We observed that 31 out of 32 dog owners collected the dog faeces, which is an important public health measure. When we asked cat owners if they immediately collect cat faeces, none reported to do so, but at least 12% and 33% said that they clean the cat litter every 24 and 48 hours, respectively. Regarding other important hygienic measures, we observed that a total of 64.5% of dog owners washed their hands after collecting faeces with a plastic bag – a good personal hygienic measure.
However, we found differences in this good practice: of the participants enrolled who collected faeces, a total of 88.2% (15 out of 17) in course A washed their hands, but only 35.7% (5 out of 14) did so in course B. This result was significant (Fisher’s exact p-value of 0.007).
In addition, we observed that more women than men washed their hands. We also observed that particularly dog owners were smokers. This can be a predisposition factor to acquire air-borne zoonoses, such as tuberculosis, and should be included in education material.
Some interviewees believed that rabies can be cured. However, they also seemed to mistake rabies for another disease. We found that pet owners used different names for the same disease.
Names pet owners use for major zoonotic diseases in pets
4. Extracts from (fictive) discussion
Despite that the majority of pet owners knew about rabies (and that it is transmitted by animal bites), only 60.7% of the interviewees knew that it was caused by a virus. Therefore, not all knew that it could be prevented by vaccination of dogs and cats. Importantly, we found a belief that rabies can be cured.
One limitation of this study may be that we could not further evaluate the relationships between a zoonosis and its reported local names.

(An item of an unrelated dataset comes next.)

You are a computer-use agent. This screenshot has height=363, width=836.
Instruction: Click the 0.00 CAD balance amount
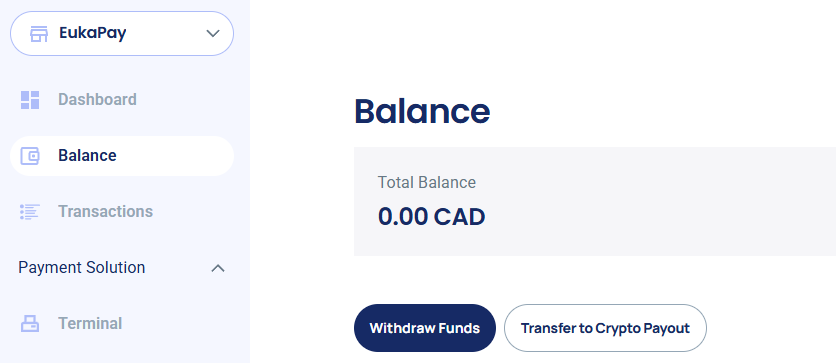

You might agree that it was good that the authors combined different approaches such as observation and questionnaire interviews to assess the knowledge, attitude and practices.
We do not know for how many days data was collected at a course site, but we can assume that the 18 and 14 participants were interviewed within a couple of days since interviewers were present and received the permission of the course conveners to conduct these interviews. The findings are interesting in view of the astonishingly low knowledge on zoonoses. This is in spite of the fact that the authors have gathered names used by pet-owners for the zoonoses. However, we do not really know if these were assessed prior to the interviews and then used in the questioning.
Alternatively the researchers might have assessed these local names in parallel with knowledge of, for example, toxoplasmosis and only then were the participants asked how they called the disease causing this and that symptom. The study led to a rather straightforward recommendation to increase education among pet owners. However, we do not learn much about which particular aspects of knowledge should be addressed and what are the best entry points for effective information on risk and prevention because the understanding of issues at hand remains very superficial.
During interviews, people tend to give answers that they believe to be correct from the perspective of the interviewer or of other listeners if interviews are not conducted privately. In the case of interviews at veterinary clinics, it would be inappropriate if, for example, the consulted veterinarian were present. When knowledge of interviewees is not in good agreement with the biomedical model, it is often labeled as ‘beliefs’ since more information on the socio-cultural constructions is not available and alternative interpretations can be found. Local knowledge could represent good entry points for information campaigns or to strengthen resilience of communities.
Now, think about what you have just read. What do you like and where do you identify shortcomings?